La storia dello scugnizzo Mandragora: dai campetti di Scampia al sogno Nazionale


Rolando Mandragora ha 20 anni, la faccia pulita e un accento difficile da decifrare, ma che certamente non si direbbe “meridionale”. La sua carta d’identità, però, parla per lui: nasce a Ponticelli nel 1997, in uno dei quartieri più abbandonati di Napoli, poi i primi calci ad un pallone sui campetti di Scampia.

Ma Rolando ai sogni ha unito lavoro e sacrificio, aiutato da una famiglia in cui il calcio è un mantra di vita e non un luogo mistico in cui sperare di sistemare in futuro il proprio figlio. Suo papà, infatti, come racconta Rosario Esposito La Rossa per La Repubblica, è un allenatore di base dei ragazzini, e oggi collabora con la Scuola Calcio Fabio e Paolo Cannavaro; suo zio è un allenatore professionista e i suoi cugini giocano a calcio a 5.

Quando era ancora un bambino, Rolando girava l’Italia per fare provini: più di venti. Solo complimenti, di tesseramenti neanche l’ombra. Fino a quando, all’età di 14 anni, arriva la chiamata del Genoa. Genova, ottocento chilometri lontano da casa. Per un adolescente nato in periferia è un salto non da poco, ma Rolando è caduto in piedi. Nelle giovanili rossoblu diventa un pilastro, fino al debutto in A, a soli 17 anni. Centrocampista centrale e regista, è il pupillo di Gasperini che lo considera un talento puro.

Poi arrivano l’under 17, 18, 19 e infine 21. Il Genoa lo cede in prestito al Pescara, in B, per fargli fare le ossa. Agli ordini di Massimo Oddo inanella prestazioni importanti che attirano le attenzioni delle big. Lo nota la Juventus, che decide di acquistarlo. Dopo poco, però, arriva un brutto infortunio: frattura al piede destro. Tanti mesi di stop ma zero voglia di arrendersi: ora è tornato a disposizione di Allegri e si allena con i tanti campioni juventini.

Mentre aspetta il debutto con la maglia bianconera, è Ventura a regalargli un grande sogno: la chiamata in Nazionale, per lo stage dedicato ai giovani talenti emergenti. Un sogno, sì, ma anche un premio, per la tenacia, la costanza e gli sforzi che lo hanno spinto e sostenuto anche e soprattutto nei momenti difficili.

La testa è stata la sua più grande vittoria.

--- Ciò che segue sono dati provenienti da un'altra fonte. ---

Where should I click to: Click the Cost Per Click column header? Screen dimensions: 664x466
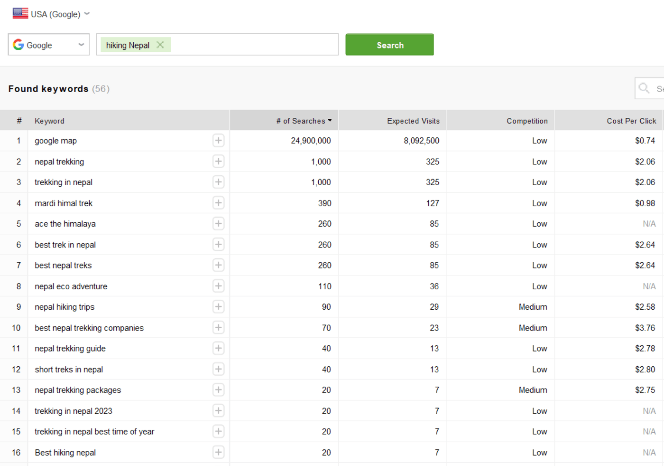pyautogui.click(x=631, y=120)
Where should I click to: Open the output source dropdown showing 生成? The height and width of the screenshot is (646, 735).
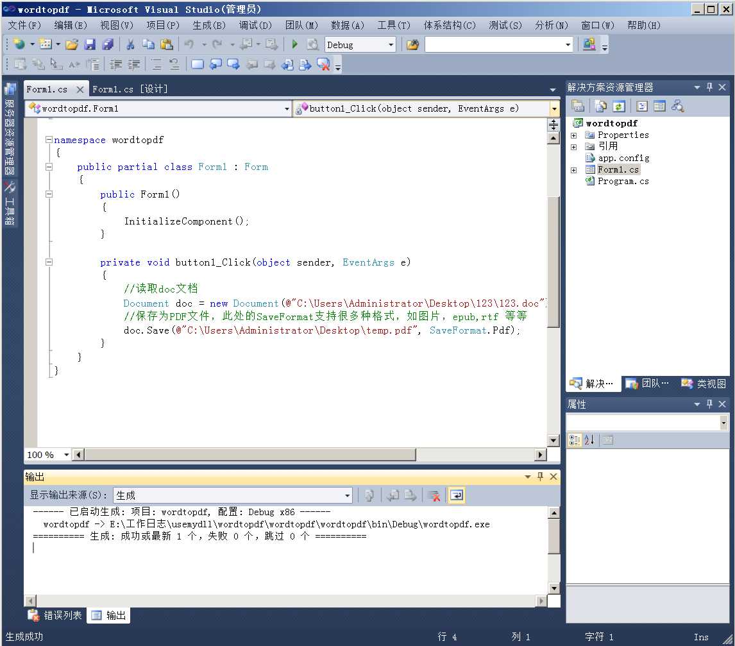coord(348,495)
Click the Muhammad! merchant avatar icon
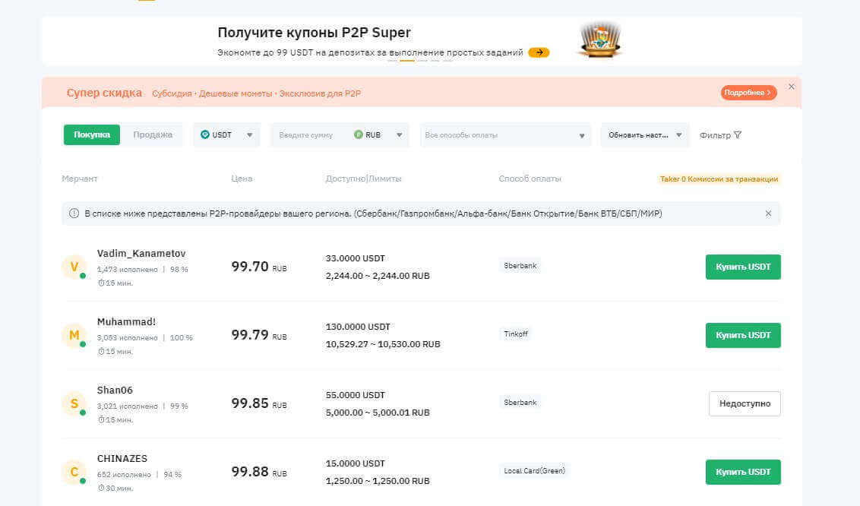Screen dimensions: 860x506 [74, 335]
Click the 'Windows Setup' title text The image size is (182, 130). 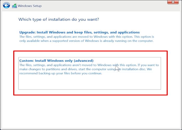click(x=30, y=6)
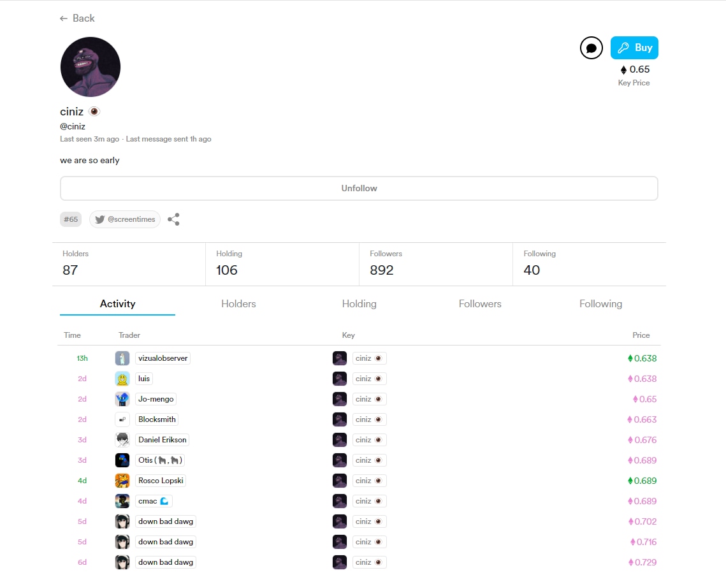Click the ciniz profile picture
Screen dimensions: 726x575
point(91,67)
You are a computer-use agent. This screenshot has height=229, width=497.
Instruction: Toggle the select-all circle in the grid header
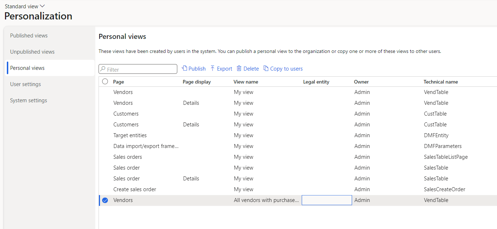pyautogui.click(x=105, y=81)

Con i piedi buoni puoi inventare rabone e cucchiai, ma poi sono i primi a bloccarsi quando la vita ti frena e ti costringe a ripartire più indietro di prima.

Per tutti i ragazzini di Scampia, per quelli di Ponticelli, di Barra, di San Giovanni, per tutti quelli che tirano calci ad un pallone su campetti in terra battuta o nei vicoli del quartiere: la vostra terra non è una condanna. L’orizzonte è a vista anche da un balcone delle Vele. E con talento, passione e sacrificio, si può addirittura raggiungere.